Wednesday, July 6, 2016

More Big Sky Adventures

So to continue my recent visit to Montana...Bruce and I visited some research plots in winter and spring wheat established by friend and long time Certified Professional Agronomist Neal Fehringer. That's Neal below next to Retail Partner Mike Kilzer, Neal's plot agronomist, and then SAM Bruce on the right.
 There were a variety of plots evaluating N, P and seed treatments.  Here is a plot of winter wheat.  It is very dry throughout Montana this summer.

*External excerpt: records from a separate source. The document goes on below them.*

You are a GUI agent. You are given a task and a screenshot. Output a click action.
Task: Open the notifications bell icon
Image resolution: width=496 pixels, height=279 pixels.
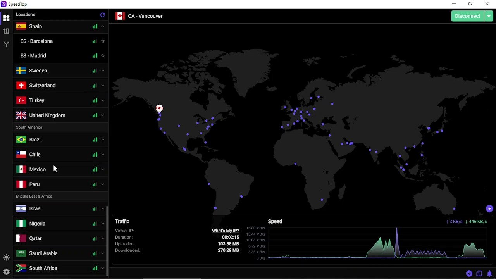pyautogui.click(x=489, y=274)
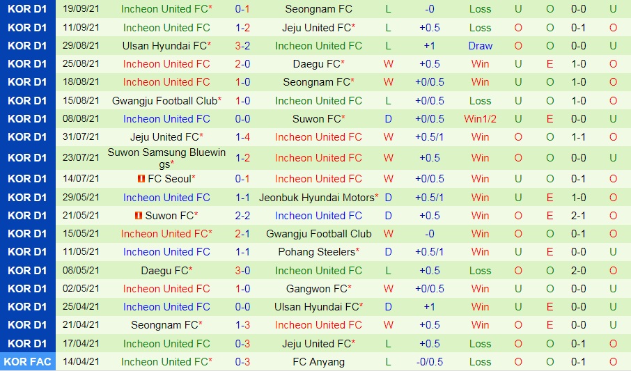Click the red card icon beside FC Seoul
This screenshot has height=371, width=631.
pos(141,179)
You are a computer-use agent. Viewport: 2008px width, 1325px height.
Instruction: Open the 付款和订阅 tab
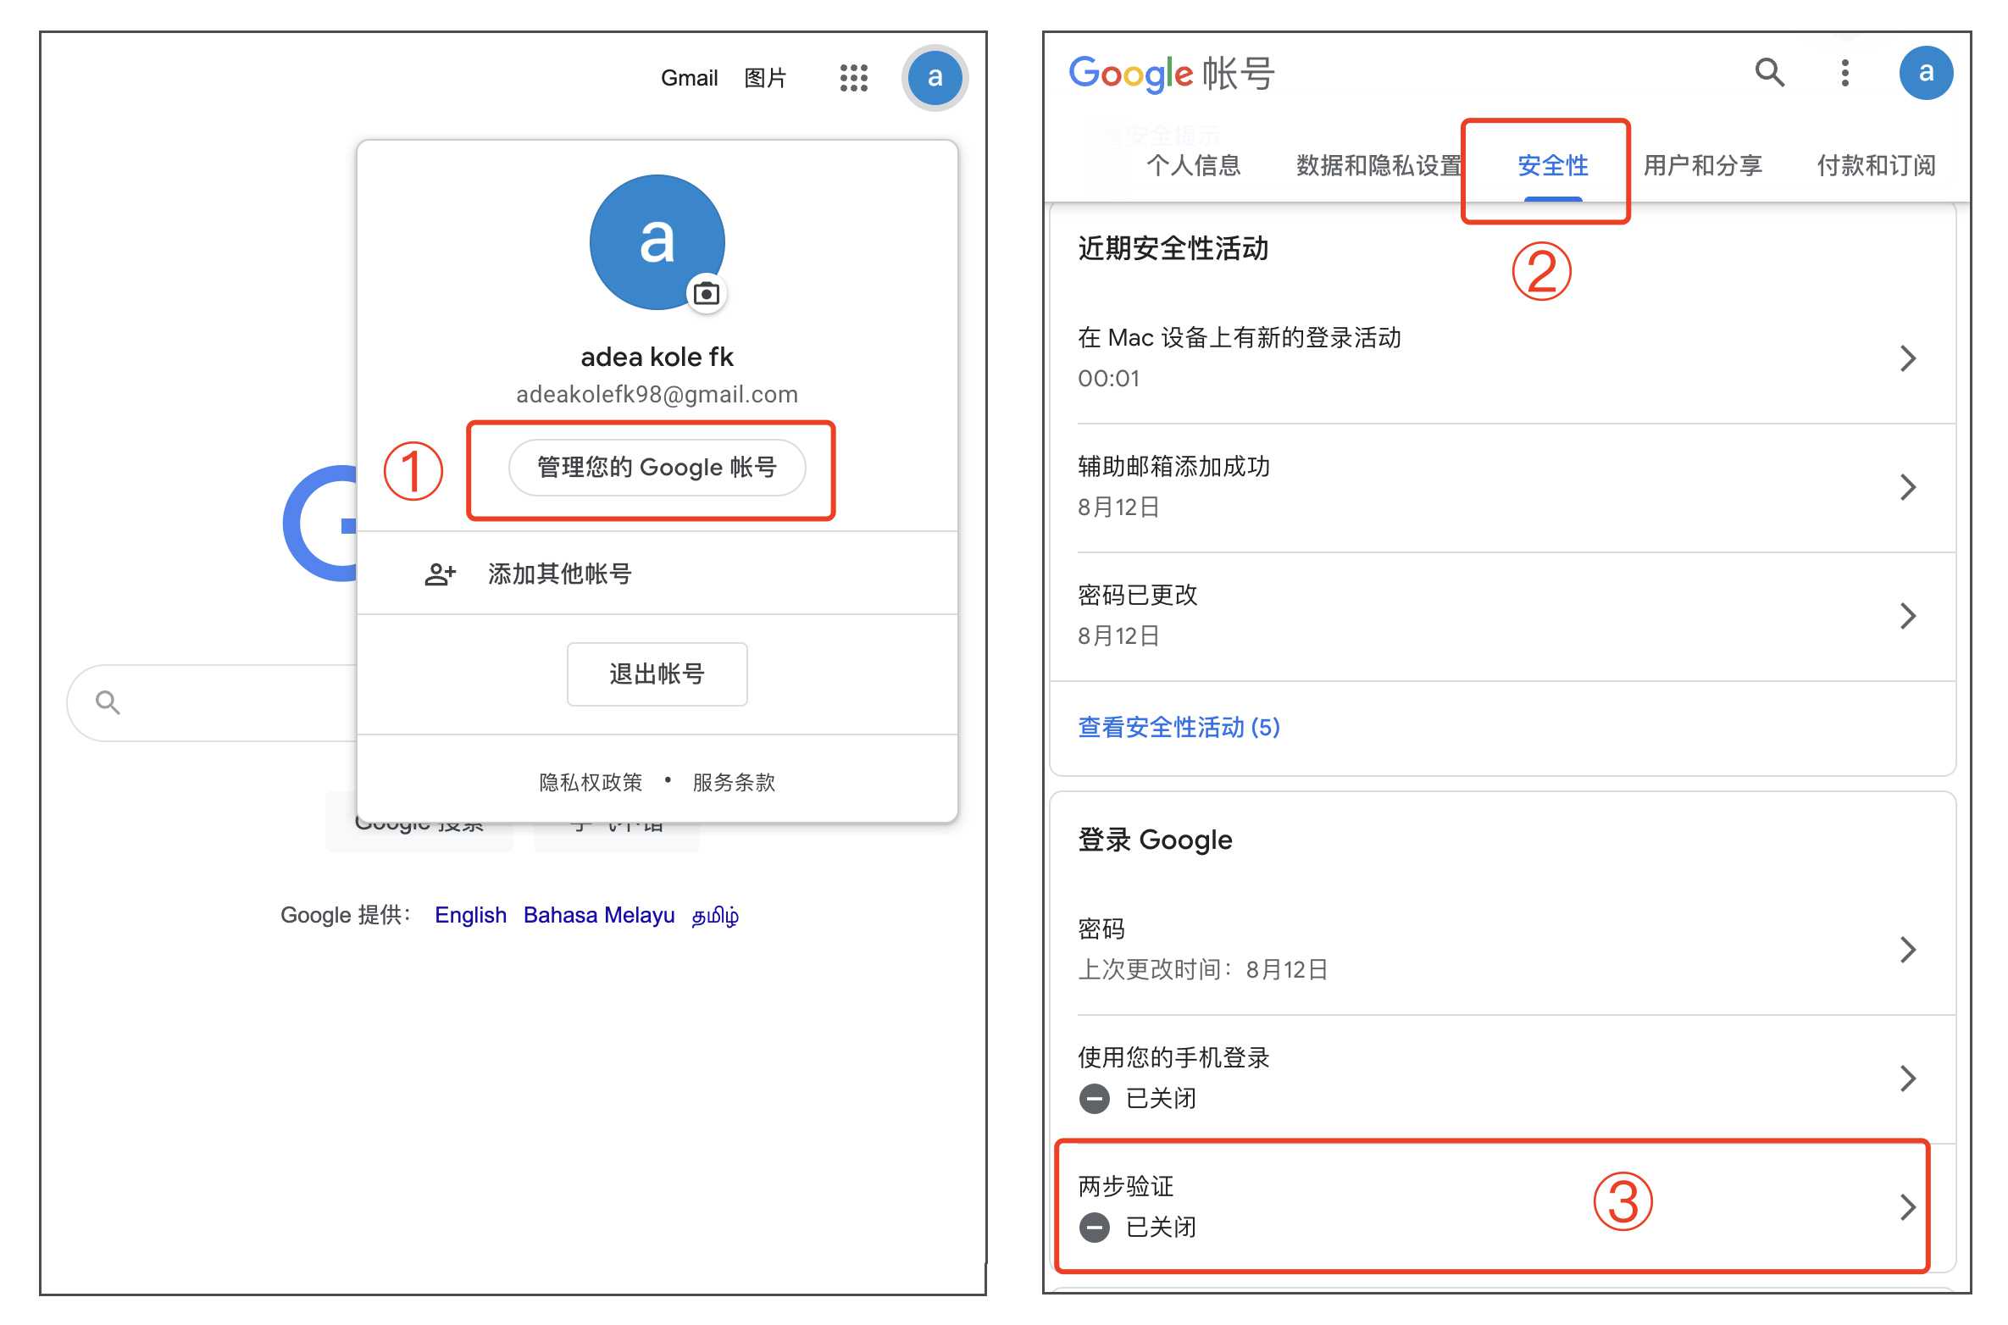click(1876, 166)
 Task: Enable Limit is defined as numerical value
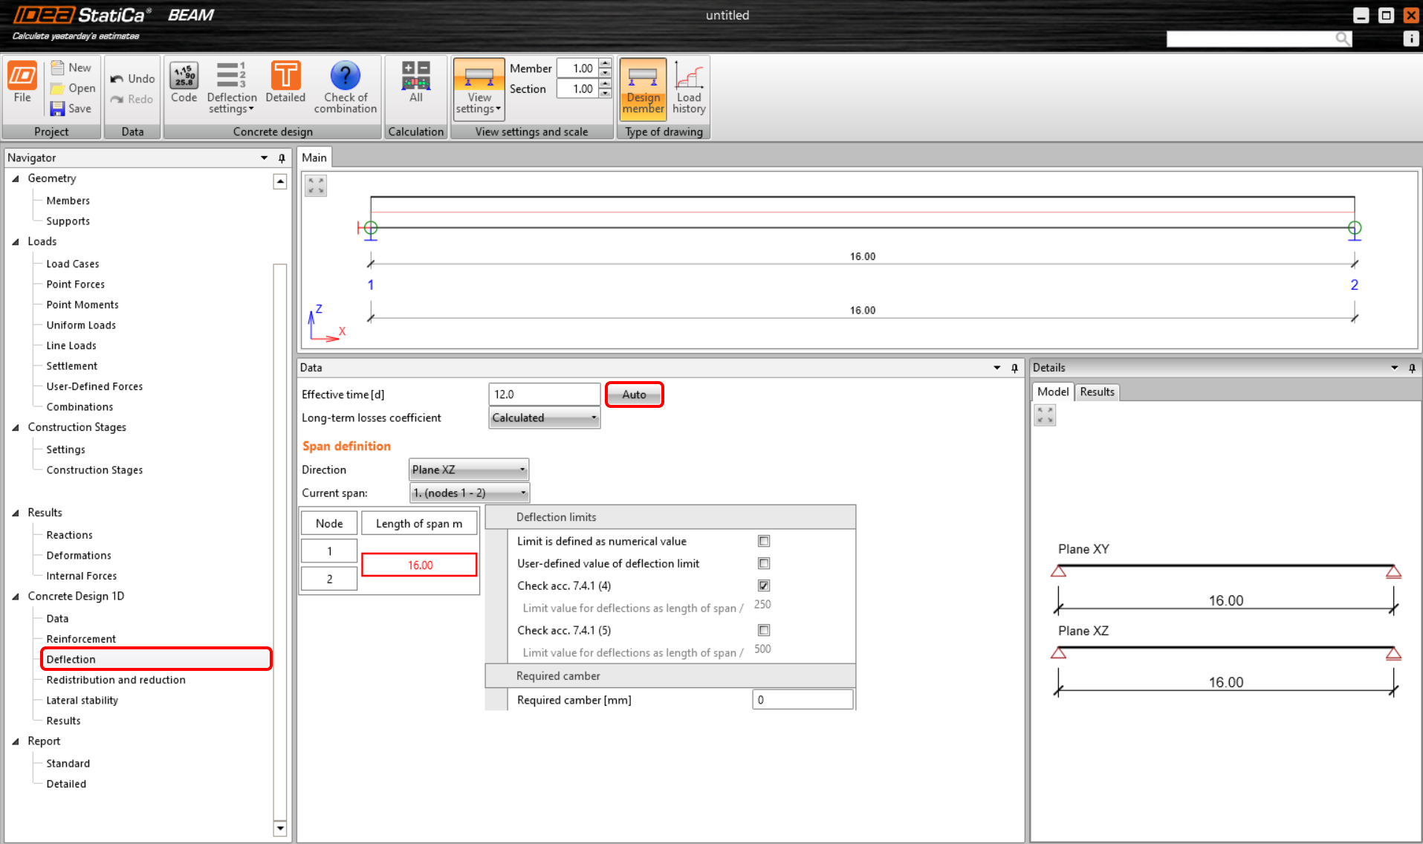[764, 542]
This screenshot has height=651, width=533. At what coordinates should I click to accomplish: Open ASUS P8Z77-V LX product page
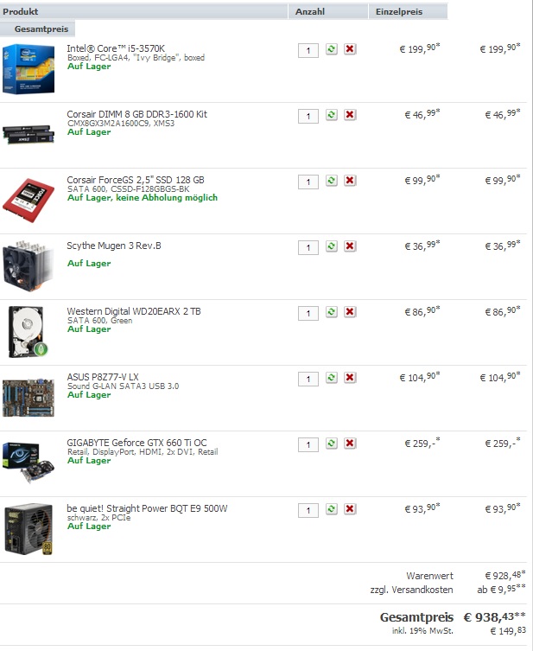(103, 377)
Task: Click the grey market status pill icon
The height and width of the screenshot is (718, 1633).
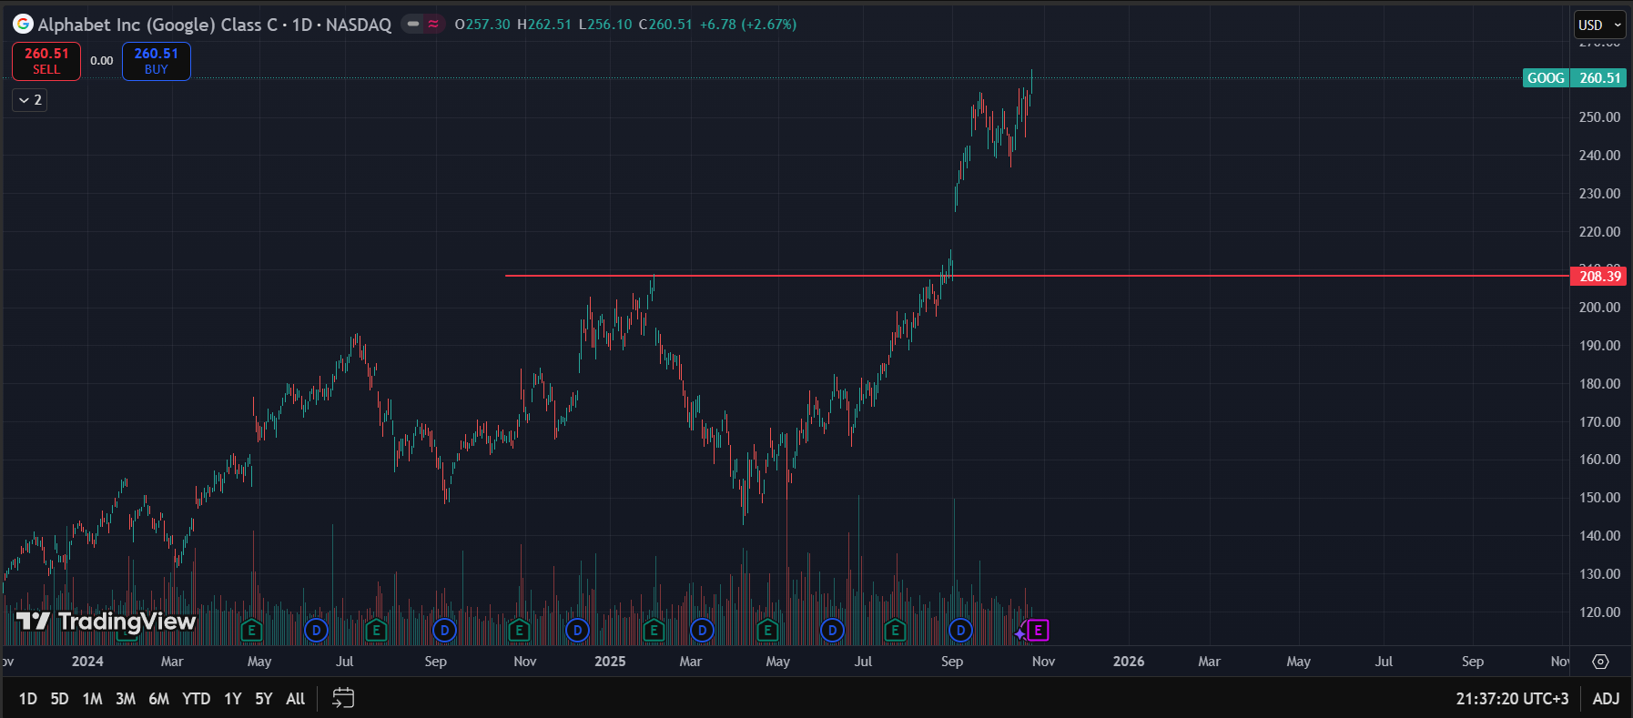Action: tap(413, 25)
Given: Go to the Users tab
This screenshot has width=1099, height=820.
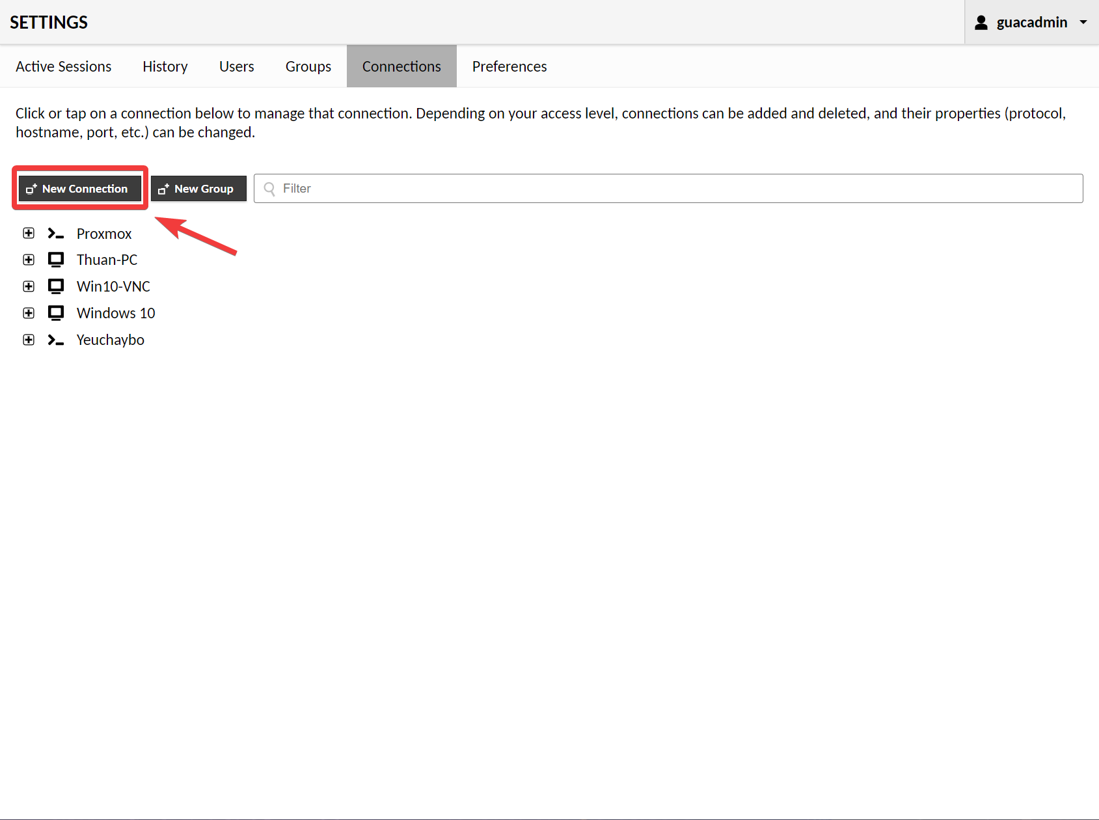Looking at the screenshot, I should [x=236, y=66].
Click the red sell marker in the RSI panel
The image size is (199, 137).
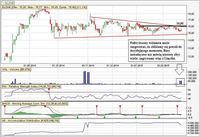point(49,89)
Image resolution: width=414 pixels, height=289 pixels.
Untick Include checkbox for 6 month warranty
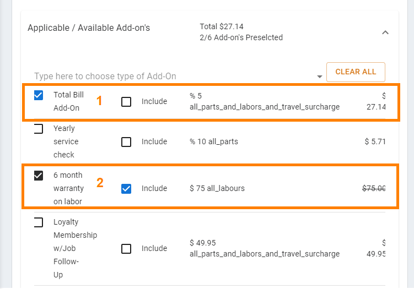point(126,189)
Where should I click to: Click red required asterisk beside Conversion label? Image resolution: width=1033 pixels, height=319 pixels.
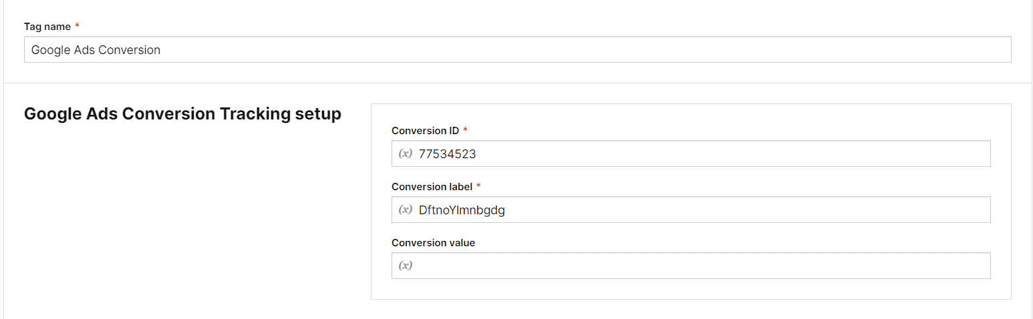[x=478, y=186]
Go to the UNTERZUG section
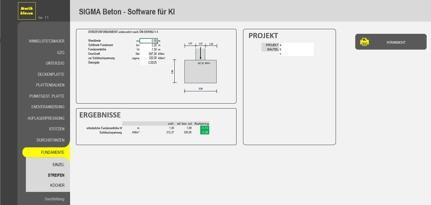 pyautogui.click(x=55, y=63)
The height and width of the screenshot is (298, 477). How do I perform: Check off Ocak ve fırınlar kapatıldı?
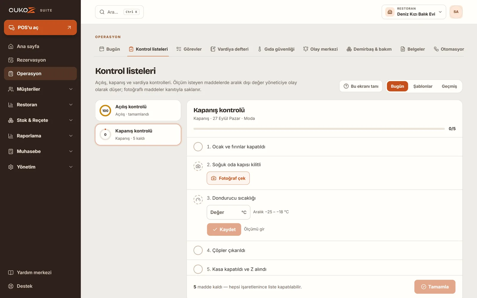(x=198, y=147)
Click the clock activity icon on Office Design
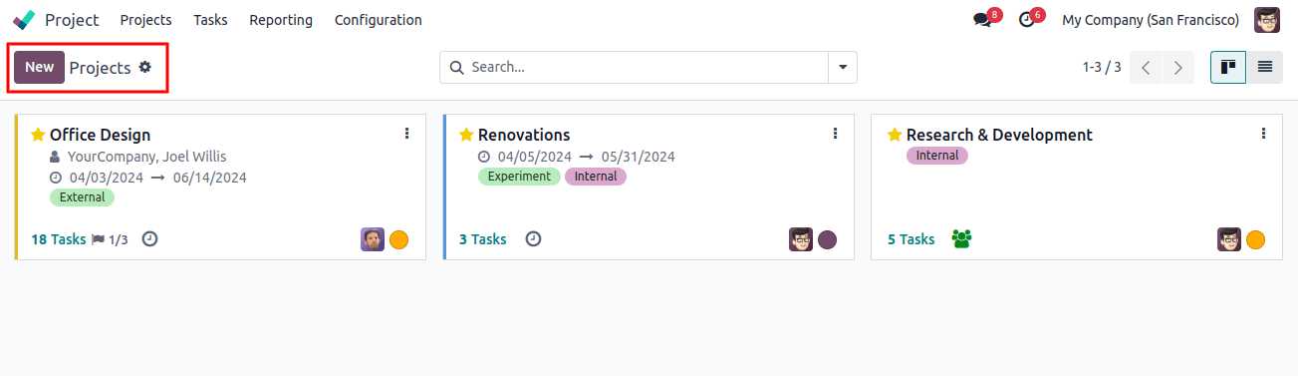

Neal also helped setup a sidedress nitrogen test with an experimental additive.  It is on a nearby AgroLiquid customer's irrigated corn.  So lot's to learn come harvest.
 We also visited some of Mike's customers in the area, like this field of irrigated malt barley.  It is looking good as expected with AgroLiquid nutrition.
And here are some furrow irrigated sugarbeets, also growing well with AgroLiquid.  This is a long-time customer who commented on the purity and effectiveness of AgroLiquid.
No trip to Billings would be complete without a trip to the AgroLiquid rail and storage site.  I learned that before too long it will relocate to another site on the other side of town, as they have outgrown this site.  I can remember visiting this place years ago when they were just setting the tanks thinking how big it was...and now it is too small.  That's growth for you, which is a good thing.
Bruce counts railcars being unloaded.
 After that, Mike and I paid a visit to long-time customer Tvetene Turf.  They grow sod for distribution all around Southern Montana.  
They grow beautiful turf, both fescue and bluegrass.  I recall working on the recipe years ago with Mike, and we were almost there, but there was a missing ingredient to make it super green.  It turned out to be Manganese.  So MicroLink Manganese became  part of the fertilizer blend with excellent results.
The fertilizer is applied through the center pivot irrigation, pumped from the tank there.  There are several pivots at this and nearby locations.   They are a good customer for Mike.  I talked to their field man and he said they love using AgroLiquid.
 They cut the turf in rounds under the pivot.
In addition to growing turf, they also are equipment innovators.  They build and have patents on harvesting and transport equipment like the machine below.
 And here goes a load of sod to some lucky customer who will have a beautiful lawn of Liquid-fed grass.
And since I was in Montana, it was great to see this family of Grizzly Bears.  A beautiful wildlife scene for sure.
Well actually it was a picture in the hotel I was at.  You can kind of see my reflection.  But I was in Montana when I saw it.